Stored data
= Beginning of Section =
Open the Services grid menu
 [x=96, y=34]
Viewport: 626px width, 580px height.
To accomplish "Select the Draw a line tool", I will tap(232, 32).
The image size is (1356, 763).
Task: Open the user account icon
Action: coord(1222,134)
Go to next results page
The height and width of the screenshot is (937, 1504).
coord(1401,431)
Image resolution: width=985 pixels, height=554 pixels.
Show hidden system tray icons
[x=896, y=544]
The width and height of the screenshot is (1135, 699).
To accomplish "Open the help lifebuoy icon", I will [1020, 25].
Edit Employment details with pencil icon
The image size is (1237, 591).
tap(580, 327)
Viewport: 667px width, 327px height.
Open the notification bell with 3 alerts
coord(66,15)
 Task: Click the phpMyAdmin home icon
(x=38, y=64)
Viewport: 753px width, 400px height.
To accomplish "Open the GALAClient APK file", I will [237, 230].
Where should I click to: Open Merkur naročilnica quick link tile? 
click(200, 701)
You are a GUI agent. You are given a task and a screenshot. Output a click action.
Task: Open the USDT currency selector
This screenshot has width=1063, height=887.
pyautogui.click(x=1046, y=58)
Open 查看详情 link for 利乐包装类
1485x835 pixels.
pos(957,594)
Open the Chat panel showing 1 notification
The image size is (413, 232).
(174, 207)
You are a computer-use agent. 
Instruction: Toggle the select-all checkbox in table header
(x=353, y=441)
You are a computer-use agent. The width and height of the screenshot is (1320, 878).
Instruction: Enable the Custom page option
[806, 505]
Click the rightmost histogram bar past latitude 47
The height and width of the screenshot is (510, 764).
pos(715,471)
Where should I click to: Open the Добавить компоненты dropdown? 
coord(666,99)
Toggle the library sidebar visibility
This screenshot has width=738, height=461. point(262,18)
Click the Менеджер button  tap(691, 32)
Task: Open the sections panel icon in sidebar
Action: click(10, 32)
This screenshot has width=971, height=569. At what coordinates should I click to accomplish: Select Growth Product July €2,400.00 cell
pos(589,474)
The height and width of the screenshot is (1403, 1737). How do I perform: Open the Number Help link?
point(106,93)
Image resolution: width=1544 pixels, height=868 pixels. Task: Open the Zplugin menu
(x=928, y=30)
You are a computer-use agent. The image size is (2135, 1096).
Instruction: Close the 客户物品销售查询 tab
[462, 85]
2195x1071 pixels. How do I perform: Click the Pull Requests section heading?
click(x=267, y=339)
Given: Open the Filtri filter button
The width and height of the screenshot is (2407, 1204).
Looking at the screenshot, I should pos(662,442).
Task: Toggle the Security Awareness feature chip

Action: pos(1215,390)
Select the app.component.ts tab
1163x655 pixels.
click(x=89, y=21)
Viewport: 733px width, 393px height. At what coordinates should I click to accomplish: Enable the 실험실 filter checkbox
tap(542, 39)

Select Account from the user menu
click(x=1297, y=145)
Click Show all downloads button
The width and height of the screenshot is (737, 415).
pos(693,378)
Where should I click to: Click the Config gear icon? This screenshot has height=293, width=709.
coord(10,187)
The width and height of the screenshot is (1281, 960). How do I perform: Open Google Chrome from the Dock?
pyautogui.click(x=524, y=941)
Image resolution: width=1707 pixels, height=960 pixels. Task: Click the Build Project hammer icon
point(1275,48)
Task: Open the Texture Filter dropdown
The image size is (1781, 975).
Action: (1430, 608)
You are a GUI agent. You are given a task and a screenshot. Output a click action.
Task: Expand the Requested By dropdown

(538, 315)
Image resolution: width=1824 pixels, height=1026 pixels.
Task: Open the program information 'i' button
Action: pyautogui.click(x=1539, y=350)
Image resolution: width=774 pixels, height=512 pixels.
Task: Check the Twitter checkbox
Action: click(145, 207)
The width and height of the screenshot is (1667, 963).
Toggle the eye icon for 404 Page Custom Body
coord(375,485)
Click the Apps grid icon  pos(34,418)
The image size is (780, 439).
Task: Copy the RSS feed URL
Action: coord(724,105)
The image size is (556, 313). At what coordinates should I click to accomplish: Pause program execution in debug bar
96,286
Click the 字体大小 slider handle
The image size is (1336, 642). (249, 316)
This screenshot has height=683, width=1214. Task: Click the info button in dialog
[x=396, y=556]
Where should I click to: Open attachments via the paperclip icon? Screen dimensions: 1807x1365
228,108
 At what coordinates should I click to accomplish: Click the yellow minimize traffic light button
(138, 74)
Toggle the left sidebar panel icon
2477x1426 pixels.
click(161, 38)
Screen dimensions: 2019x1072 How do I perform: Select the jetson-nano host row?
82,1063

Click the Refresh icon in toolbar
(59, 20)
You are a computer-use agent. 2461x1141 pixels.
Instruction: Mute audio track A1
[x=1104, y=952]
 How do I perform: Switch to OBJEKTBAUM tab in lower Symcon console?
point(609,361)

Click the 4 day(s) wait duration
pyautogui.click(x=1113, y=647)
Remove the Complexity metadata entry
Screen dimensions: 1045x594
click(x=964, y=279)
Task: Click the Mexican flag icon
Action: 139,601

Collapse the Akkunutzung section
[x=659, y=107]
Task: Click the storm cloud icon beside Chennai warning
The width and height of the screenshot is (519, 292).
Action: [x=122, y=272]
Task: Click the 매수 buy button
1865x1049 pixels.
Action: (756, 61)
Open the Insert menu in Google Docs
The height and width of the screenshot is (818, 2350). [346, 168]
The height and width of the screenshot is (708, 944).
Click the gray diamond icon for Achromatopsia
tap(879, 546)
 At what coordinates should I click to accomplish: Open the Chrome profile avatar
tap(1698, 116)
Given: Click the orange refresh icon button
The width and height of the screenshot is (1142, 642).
= End of Section =
--- Description of the task ---
Filter the data for the string "agent" and copy every line that has it.

--- Solution for this exercise ---
You are a GUI agent. You are given a task and a screenshot. Output a click action.
You are a computer-use agent. 
You are a computer-use agent. The width and height of the screenshot is (1320, 878).
You are a computer-use agent. The image size is (2135, 1096).
You are a GUI agent. You are given a task and a screenshot. Output a click action.
You are a computer-use agent. 2461x1141 pixels.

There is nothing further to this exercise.